Ignore, for the moment, the strategic value of the many railroads in the center of the land; forget the possibility of an army striking us upon our Atlantic coast. Let us turn our faces toward the west coast, toward the great stretch of barren and unprotected Pacific shore from British Columbia down to San Diego. And before we begin tracing strategic routes upon the map let us close our eyes and go back into history.
Do you recall that inspiring picture in the old geographies of the completion of the Union Pacific Railroad—the two doughty locomotives, one facing west, the other east, with their cowcatchers gently touching, while a motley of distinguished guests are indulging in oratory and other things? Do you happen to recall why the Union Pacific was builded, why the national credit was placed behind its construction?
Military necessity is the answer. The men who went before the Congress of the fifties and the sixties and who argued ably and well for the building of the first transcontinental railroad across the United States laid great stress upon this question of military necessity.
“Only by the building of such a railroad as this,” they argued, “can the Union be held absolutely indissoluble.”
So came the name of the road.
Today one looks at the military necessity of the Union Pacific Railroad from another point of view. Now open your eyes. Look at your map and see that military value of this first great transcontinental railroad. Its chief eastern terminal is at Council Bluffs, on the bank of the Missouri River and but an overnight ride from Chicago, with which it is connected by six excellent railroads—most of them double-tracked. Its northerly main stem is double-tracked practically the entire distance to Ogden, Utah, an even thousand miles distant from the Missouri. A twin main stem runs from Cheyenne down to Denver and east to Kansas City, where it enjoys direct connections to St. Louis, Memphis, and the entire South. The North and East feed the road chiefly through its Council Bluffs gateway.

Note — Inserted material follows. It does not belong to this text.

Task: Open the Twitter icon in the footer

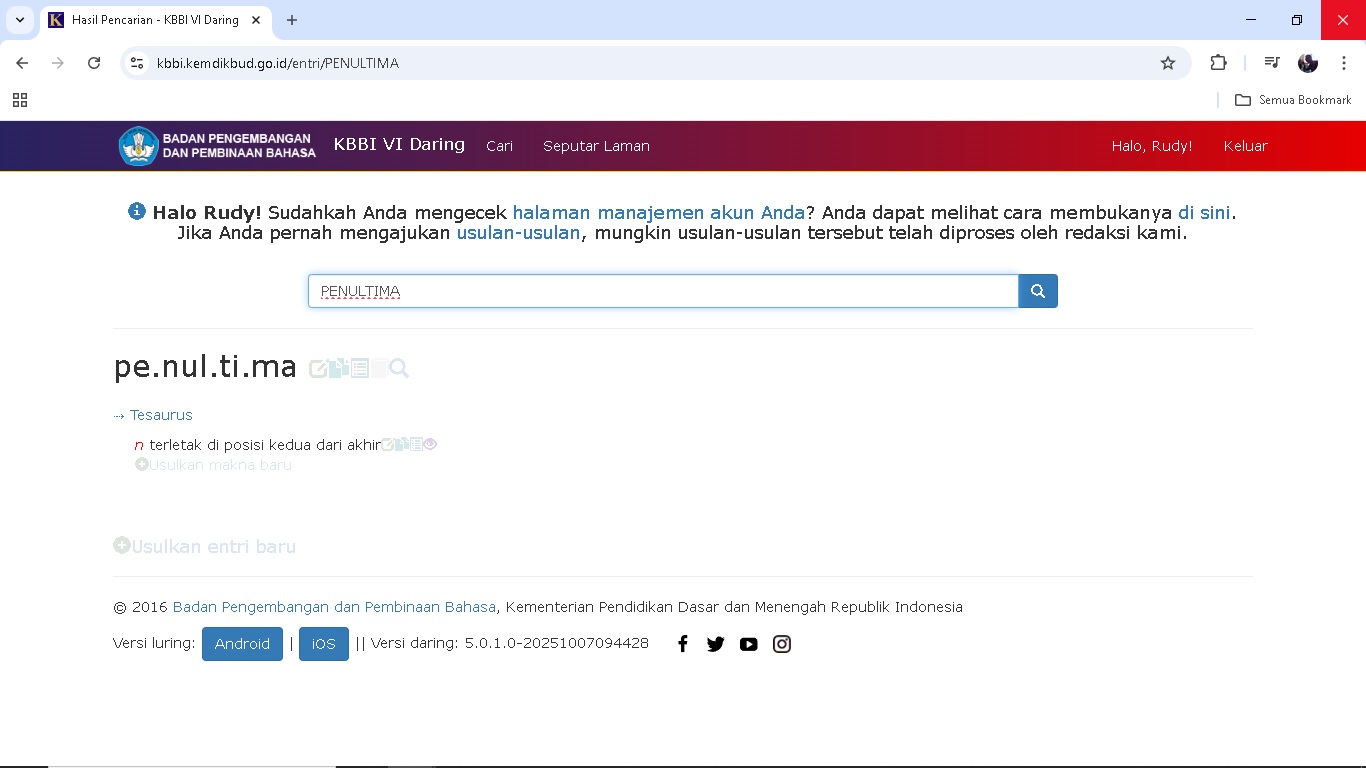Action: (715, 644)
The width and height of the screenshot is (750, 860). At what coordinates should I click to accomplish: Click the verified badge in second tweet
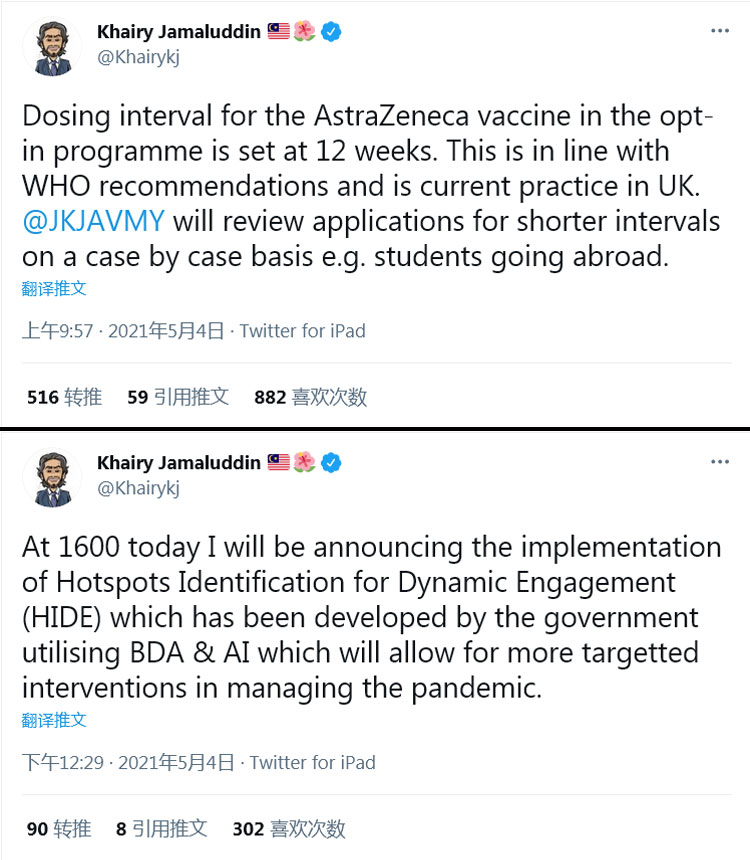point(331,462)
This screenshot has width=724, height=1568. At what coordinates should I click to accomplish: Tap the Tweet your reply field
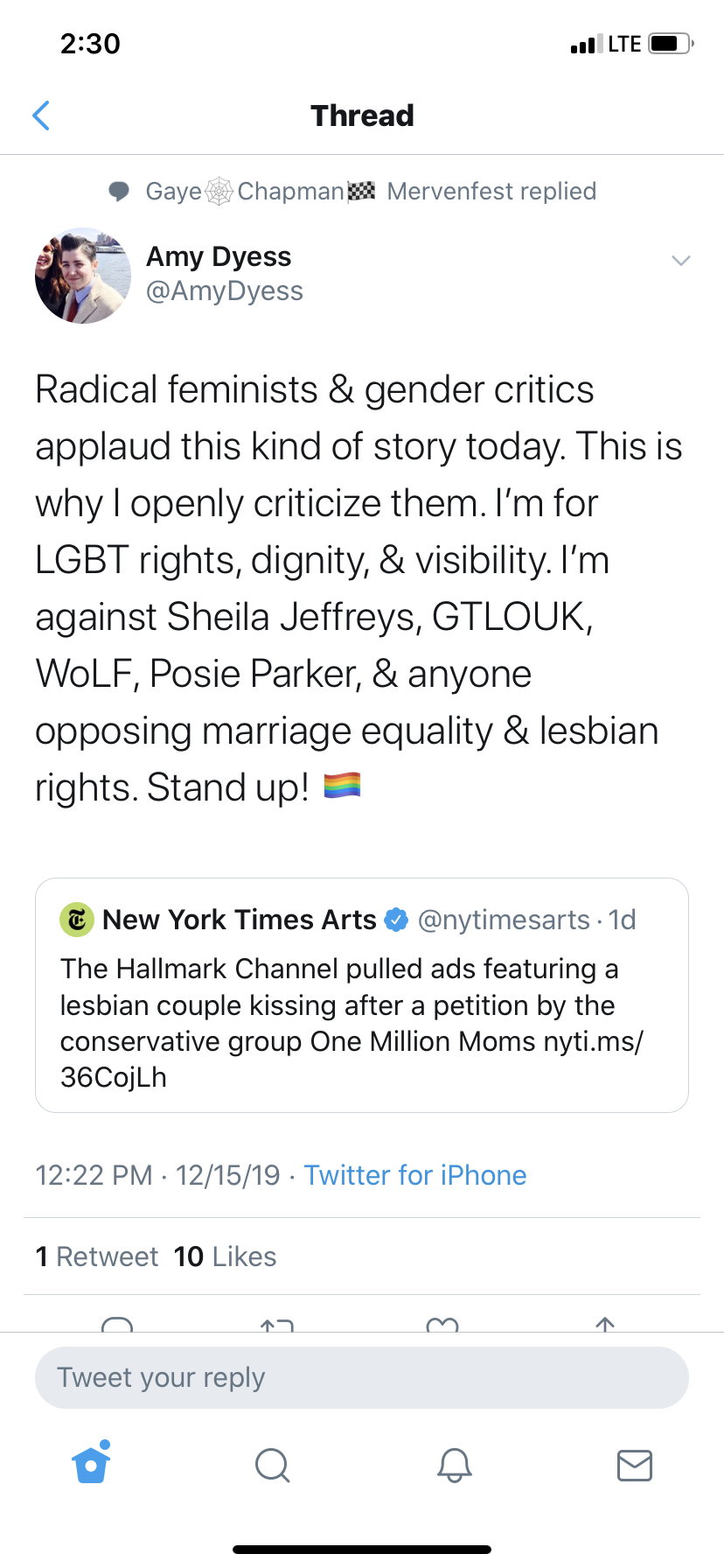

At Ogden the Union Pacific divides into three great feeding lines—the main one extending due west to Sacramento and San Francisco, with one to the north reaching Portland and Seattle and another to the south running direct to Los Angeles. While these three lines are nominally separate railroads, they are, in effect, component parts of the Union Pacific System. In any military crisis requiring the rapid transcontinental movement of troops they would become extremely important parts.
The Union Pacific is, of course, supplemented by other transcontinentals. To the south rests the long main stem of the Santa Fé, which boasts not only that it is the only railroad with its own rails direct from Chicago to California, but that it already has more than fifty per cent of its main line double-tracked. Farther south still is the Southern Pacific, which, although its real eastern terminal is at New Orleans, enjoys a practical Chicago terminal over the lines of the Rock Island. In the north are three American transcontinentals—the Milwaukee, the Northern Pacific, and the Great Northern. While the Milwaukee is the only one of these with its own rails from Chicago to Seattle, its two rivals maintain a brisk competition by the use of the Burlington and the North Western systems between Chicago and St. Paul.
By the use of these roads it would be possible to throw a great number of troops and munitions across to almost any section of the Pacific coast and in a very short time. And for more than twenty years there has existed a north and south trunk line, that would make it possible to obtain a flexible use of troops between San Diego, Los Angeles, San Francisco, Portland, and Seattle. There are lines close to the coast all the way from Eureka past Coos Bay to Astoria and the Puget Sound country. The main north and south trunk lies anywhere from fifty to a hundred miles inland from the coast all the way from Los Angeles to Seattle. Perhaps it is well that this is so. It is unfortunate only that no more than a comparatively small portion of it is double-tracked and that a large part of it through northern California and Oregon is so threaded through the high mountains as to be very difficult to operate. Military strategy demands that this important trunk line be made possible to operate at highest efficiency. That can only come through grade correction and a completion of double-track.